QUOTED PASSAGE:
▬▬▬
Kenneth William Michael Haigh (25 March 1931 – 4 February 2018) was an English actor. He first came to public recognition for playing the role of Jimmy Porter in the play Look Back in Anger in 1956 opposite Mary Ure in London's West End theatre. Haigh's performance in the role on stage was critically acclaimed as a prototype dramatic working-class anti-hero in post-Second World War English drama.

Early life
Born in Mexborough, West Riding of Yorkshire, Haigh studied drama at the Central School of Speech and Drama, at the time based at the Royal Albert Hall in London.

Career
He played the central role of Jimmy Porter in the premiere production of John Osborne's play Look Back in Anger in 1956 at the Royal Court Theatre. His performance in a 1958 Broadway theatre production of that play so moved one young woman in the audience that she mounted the stage and slapped him in mid-performance. For the film version released in 1959, he was passed over in favour of Richard Burton. Coincidentally, he went on to portray the explorer and adventurer Richard Francis Burton in the BBC production of The Search for the Nile. He also briefly appeared in the Beatles' film A Hard Day's Night (1964).

Later he portrayed Joe Lampton, a character created by John Braine in the novel Room at the Top, in the television series Man at the Top (1970–72) and the spin-off film Man at the Top (1973).
Also in 1973 he released an LP entitled How To Handle A Woman.

Haigh made occasional appearances on television. His most recognisable appearance is that of time-travelling Flight Lieutenant William Terrence Decker, in The Twilight Zone episode "The Last Flight" (1960). He had already played, three years before, another pilot, in High Flight (film). 
He also portrayed Pat Casey in Lionel Bart's Maggie May.

Personal life
Haigh married the West Indies model Myrna Stephens in 1974. They divorced in 1985, but remained good friends; she nursed him through his final years of ill-health.
▬▬▬
DATA PROVIDED:
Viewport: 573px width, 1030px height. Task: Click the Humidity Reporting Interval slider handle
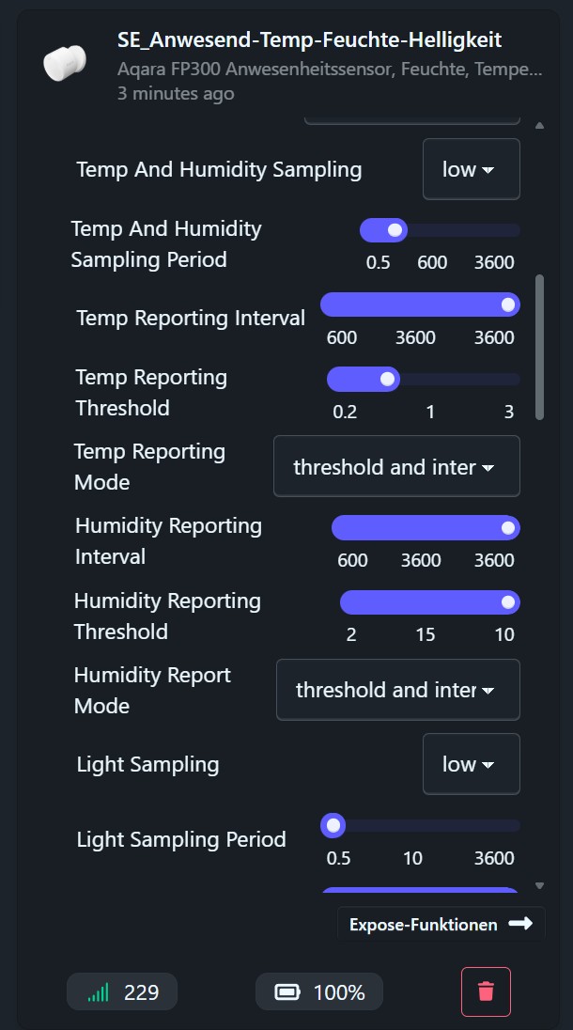click(508, 528)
▬▬▬
THINGS TO DO:
**1)** In the Kenneth Haigh biography, whom did Haigh marry in 1974?
**2)** Continue the Kenneth Haigh biography from its last sentence.

RESULTS IN ORDER:
**1)** He married the West Indies model Myrna Stephens.

**2)**
Death
Haigh died on 4 February 2018, aged 86. He had spent his last years in a nursing home after oxygen deprivation led to brain damage in 2003, following his accidental swallowing of a bone in a restaurant in Soho.

Filmography

Theatre

 Othello (Drogheda, 1952)
 The Archers Stage Play (Various 1953)
 Dear Little Liz (Open Air Theatre, Regent's Park, 1955) 
 Look Back in Anger (Royal Court Theatre, London, 1956) - Jimmy Porter
 The Mulberry Bush (1956) - Peter Lord
 The Crucible (1956) - Rev John Hale
 Cards of Identity (1956) - Beaufort
 Caligula (Broadway, 1960; Phoenix Theatre, London, 1964) - Caligula
 Zoo Story (Arts Theatre, London, 1961) 
 Altona (Royal Court and Saville Theatres, 1961) - Franz von Gerlach
 The Collection (The Aldwych, 1962)
 Playing with Fire (The Aldwych, 1962)
 Julius Caesar (Stratford, RSC 1962) - Mark Antony
 Maggie May (Adelphi Theatre, London, 1964) - Patrick Casey
 Too Good To Be True (Edinburgh Festival, 1965) - Burglar
 Prometheus Unbound (Yale University Theatre, 1967) - Prometheus
 Henry IV (Yale, 1967)
 The Hotel in Amsterdam (Duke of York's Theatre, London, 1969) - Laurie
 Much Ado About Nothing (Manchester, 1969) - Benedick
 Equus (Citadel Theatre, Edmonton, Alberta, 1969–70) - Dysart 
 Prometheus Unbound (Mermaid Theatre, 1971) - Prometheus
 Marching Song (Mermaid Theatre, London, 1974) - Rupert Foster
 The Father (Haymarket, Leicester, 1975) - Father
 California Suite (Eugene O’Neill Theatre, Broadway, 1977) - Replacement: William, Sidney, Stu
 The Aspern Papers (Chichester Festival, 1978)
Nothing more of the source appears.